Sarà uan strategia comunicativa –
avrà anche Meloni una sua politica dell’immagine, come Elly Schlein con i
colori grigio topo? È possibile che non riesca
a parlare italiano senza le nasalità? Che suonano male anche a Roma.
Si dice romanesco, infatti, ma il
romanesco ha molte declinazioni. Caterina Guzzanti, che ora Pilar Fogliati riprende,
ne aveva rubricate una ventina, e a sentirle, alla radio, in effetti erano
diverse - da qui lo spasso.
A Roma ci sono almeno
quattro dialetti: a Trastevere e San Lorenzo, al Flaminio-Parioli, a San
Basilio-Tiburtino Terzo, e a Testaccio-Garbatella. Più uno bastardo nelle aree
a forte concentrazione d’immigrati abruzzesi o calabresi. Il romanesco è
diverso, è di un umorismo garbato. Un non romano può rendersene conto con gli
scrittori che hanno adoperato il romanesco, Gadda e Pasolini. Quello di borgata
di Pasolini, fricchettone, accentuato, bozzettistico, è già inespressivo, da
tempo. Regge il romanesco di Gadda, che è quello mediato dalla tv, del
Flaminio-Parioli adattato a San Giovanni (Merulana), tra professionisti,
compresi gli impiegati di concetto e le loro mogli.
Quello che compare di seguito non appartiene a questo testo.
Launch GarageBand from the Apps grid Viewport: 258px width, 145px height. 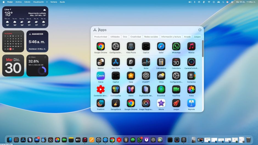[x=116, y=103]
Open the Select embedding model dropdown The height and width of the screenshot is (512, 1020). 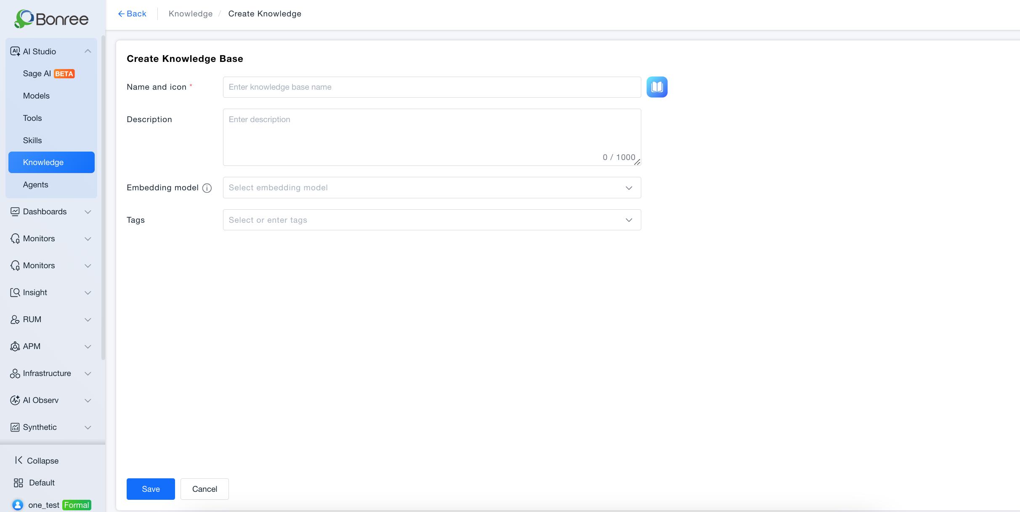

Quello nasale di Testaccio-Garbatella
(era quello del Mattatoio, che però è da mo’ che non ci sta più) sarà pure
simpatico a qualcuno, ma è poco affidabile, quasi una mascherata. Volendo
“andare verso il popolo” (era un racconto di Moravia, finiva male) tanto meglio
il trasteverino, è anche quello dei poeti.